> _STATED GOAL_: Reproduce word for word the lines of the material below, from the line containing "You are a GUI" through the line containing "coord(282,311)", both included.

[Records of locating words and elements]
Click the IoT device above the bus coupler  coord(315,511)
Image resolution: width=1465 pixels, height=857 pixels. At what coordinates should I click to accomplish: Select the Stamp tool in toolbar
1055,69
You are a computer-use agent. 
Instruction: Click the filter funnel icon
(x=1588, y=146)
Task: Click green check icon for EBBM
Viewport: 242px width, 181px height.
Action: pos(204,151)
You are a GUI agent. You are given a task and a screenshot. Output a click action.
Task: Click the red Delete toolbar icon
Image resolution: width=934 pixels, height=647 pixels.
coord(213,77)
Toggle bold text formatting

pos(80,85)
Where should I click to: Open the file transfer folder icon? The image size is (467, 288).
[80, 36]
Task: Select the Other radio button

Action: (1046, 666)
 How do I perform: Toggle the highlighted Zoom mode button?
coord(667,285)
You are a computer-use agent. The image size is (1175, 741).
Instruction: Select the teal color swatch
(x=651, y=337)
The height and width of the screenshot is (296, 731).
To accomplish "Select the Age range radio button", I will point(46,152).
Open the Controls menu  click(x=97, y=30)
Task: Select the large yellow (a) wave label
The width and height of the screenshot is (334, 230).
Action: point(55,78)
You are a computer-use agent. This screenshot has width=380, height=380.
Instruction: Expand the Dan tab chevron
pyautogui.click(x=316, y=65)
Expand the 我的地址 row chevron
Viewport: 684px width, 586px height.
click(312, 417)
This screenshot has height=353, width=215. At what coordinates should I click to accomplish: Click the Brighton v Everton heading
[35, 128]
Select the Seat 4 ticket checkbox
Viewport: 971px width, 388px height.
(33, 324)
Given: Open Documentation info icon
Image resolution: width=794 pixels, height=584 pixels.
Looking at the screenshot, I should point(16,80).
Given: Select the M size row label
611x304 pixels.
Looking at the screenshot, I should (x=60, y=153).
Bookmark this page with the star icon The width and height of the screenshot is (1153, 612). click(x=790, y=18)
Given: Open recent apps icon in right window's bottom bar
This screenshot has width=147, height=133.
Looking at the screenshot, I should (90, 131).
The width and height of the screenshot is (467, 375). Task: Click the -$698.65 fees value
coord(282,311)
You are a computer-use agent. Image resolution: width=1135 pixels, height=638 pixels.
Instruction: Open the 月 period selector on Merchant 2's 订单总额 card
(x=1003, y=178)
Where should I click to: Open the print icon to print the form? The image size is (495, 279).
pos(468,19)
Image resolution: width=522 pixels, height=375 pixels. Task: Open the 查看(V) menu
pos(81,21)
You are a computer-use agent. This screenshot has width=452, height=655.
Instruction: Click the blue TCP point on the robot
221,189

> _ANSWER FOR THIS EXERCISE_:
You are a GUI agent. You are given a task and a screenshot. Output a click action.
Task: Click the red Delete toolbar icon
Image resolution: width=934 pixels, height=647 pixels.
coord(213,77)
Toggle bold text formatting

pos(80,85)
Where should I click to: Open the file transfer folder icon? The image size is (467, 288).
[80, 36]
Task: Select the Other radio button

Action: (1046, 666)
 How do I perform: Toggle the highlighted Zoom mode button?
coord(667,285)
You are a computer-use agent. The image size is (1175, 741).
Instruction: Select the teal color swatch
(x=651, y=337)
The height and width of the screenshot is (296, 731).
To accomplish "Select the Age range radio button", I will point(46,152).
Open the Controls menu  click(x=97, y=30)
Task: Select the large yellow (a) wave label
The width and height of the screenshot is (334, 230).
Action: point(55,78)
You are a computer-use agent. This screenshot has width=380, height=380.
Instruction: Expand the Dan tab chevron
pyautogui.click(x=316, y=65)
Expand the 我的地址 row chevron
Viewport: 684px width, 586px height.
click(312, 417)
This screenshot has height=353, width=215. At what coordinates should I click to accomplish: Click the Brighton v Everton heading
[35, 128]
Select the Seat 4 ticket checkbox
Viewport: 971px width, 388px height.
(33, 324)
Given: Open Documentation info icon
Image resolution: width=794 pixels, height=584 pixels.
Looking at the screenshot, I should point(16,80).
Given: Select the M size row label
611x304 pixels.
Looking at the screenshot, I should (x=60, y=153).
Bookmark this page with the star icon The width and height of the screenshot is (1153, 612). click(x=790, y=18)
Given: Open recent apps icon in right window's bottom bar
This screenshot has width=147, height=133.
Looking at the screenshot, I should (90, 131).
The width and height of the screenshot is (467, 375). Task: Click the -$698.65 fees value
coord(282,311)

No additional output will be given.